Similarly, Michael Adas, former director of the Masters program in Global and Comparative History and a professor in the Department of History, said his program initially focused on high school teachers already in the workforce who needed extra education to teach classes like Advanced Placement Global History.

Adas explained that the idea was first discussed approximately five years ago.

Since then, the program has gone through the approval process and currently provides courses set up to accommodate both Ph.D. and M.A. students, he said.

“I think the first year we had 10 or 12 (students), and that was out of 30 or 40 applicants,” Adas said. 

Following faculty- and department-level discussion, where those in the discipline can see what programs are worthwhile, a campus review takes place. A “Program Announcement” is used to provide outlines for development and needs, according to the process.

Relevant faculty groups then review the program, and a related dean works with campus figures to initiate any other necessary reviews. If successful, the Program Announcement is then presented to the provost or executive vice president for Academic Affairs.

“In general, the key concerns to be addressed by any proposal for a new program are academic quality, relevance and need, and adequacy and commitment of all resources necessary to support the program,” according to the process.

Up next, barring approval, is review by an external consultant.

The consultant will review written documentation, visit the site and submit a written report to OIRAP. In determining the consultant, OIRAP contacts professionals in the field to curate a list of finalists and decide, according to the document.

The next step is a trip to the Rutgers Board of Governors. There, the Educational Planning and Policy Committee of the board makes a recommendation to the full board for review, according to the process.

If successful still, the last obstacle a program proposal faces is reviewed by the New Jersey President’s Council and the New Jersey Commission on Higher Education.

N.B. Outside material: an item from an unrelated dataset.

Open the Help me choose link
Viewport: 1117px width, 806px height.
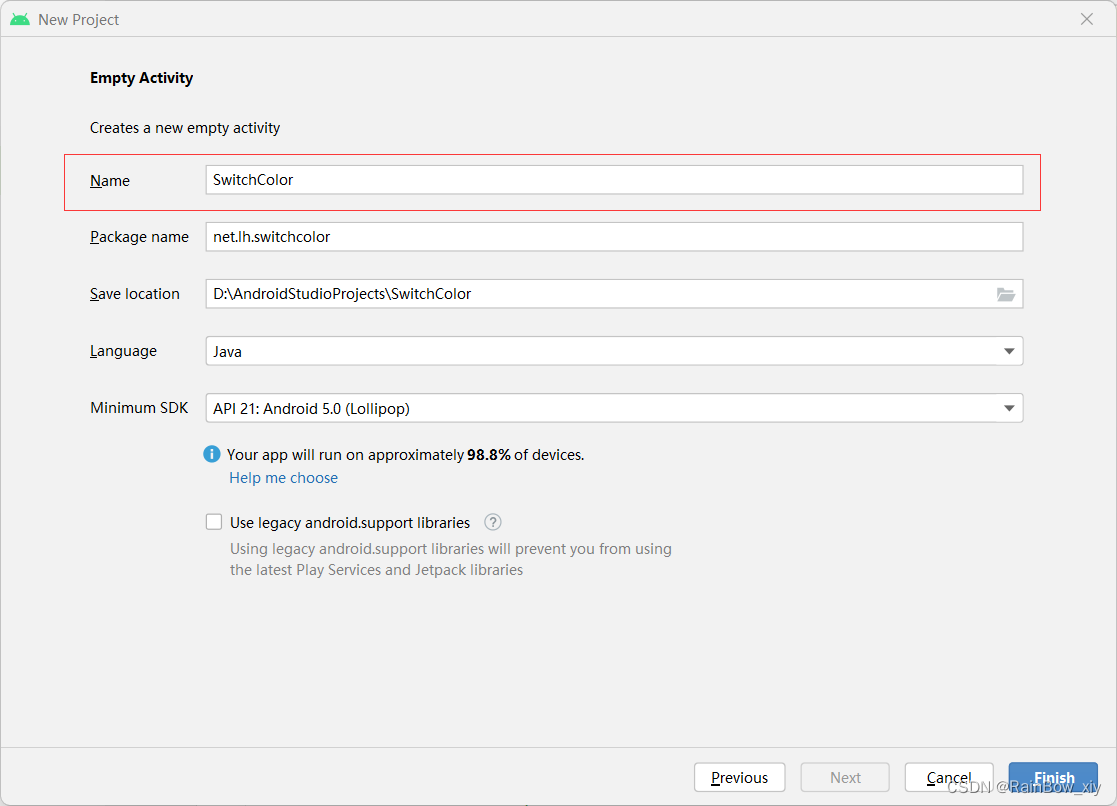pyautogui.click(x=284, y=478)
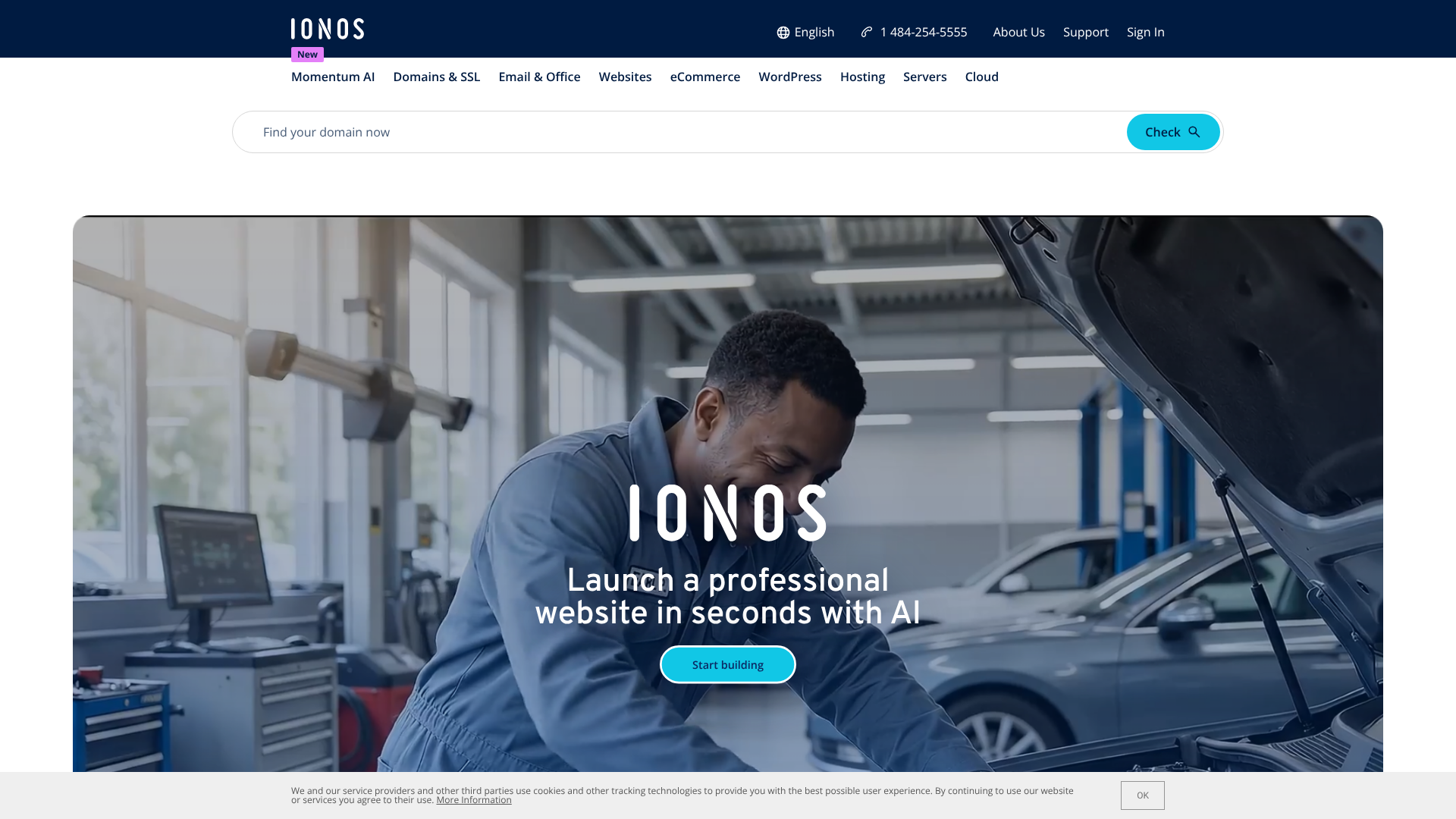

Finkelstein said that while the process is extensive, some of that is because committees might only meet on a quarterly basis. There is time from meeting to meeting that is just spent preparing documentation for the next meeting.

In the state’s review, the President’s Council receives the Program Announcement and determines whether there are any problems. If there are no problems regarding its mission, excessive cost or program duplication, then it can be implemented.

If problems are found, they can either be resolved within the council or referred to the Commission on Higher Education. The commission has authority regarding concerns over cost, duplication or exceeding an institution’s mission. Unless it specifically disapproves of a program in the following 60-day referral period, the new program will be approved.

Being an interdisciplinary area of study was a contributing factor in the success of the global sports business program, Finkelstein said.

He explained that the graduate track includes many topics in the realm of “Arts and Sciences,” like economics and communications with sports journalism and media, among others.

“So the business of sport literally touches all of our lives in ways that we may or may not actually perceive,” he said. “And combined … add up to well over $600 billion dollars a year — arguably making the business of sports the fifth or sixth biggest industry in the world."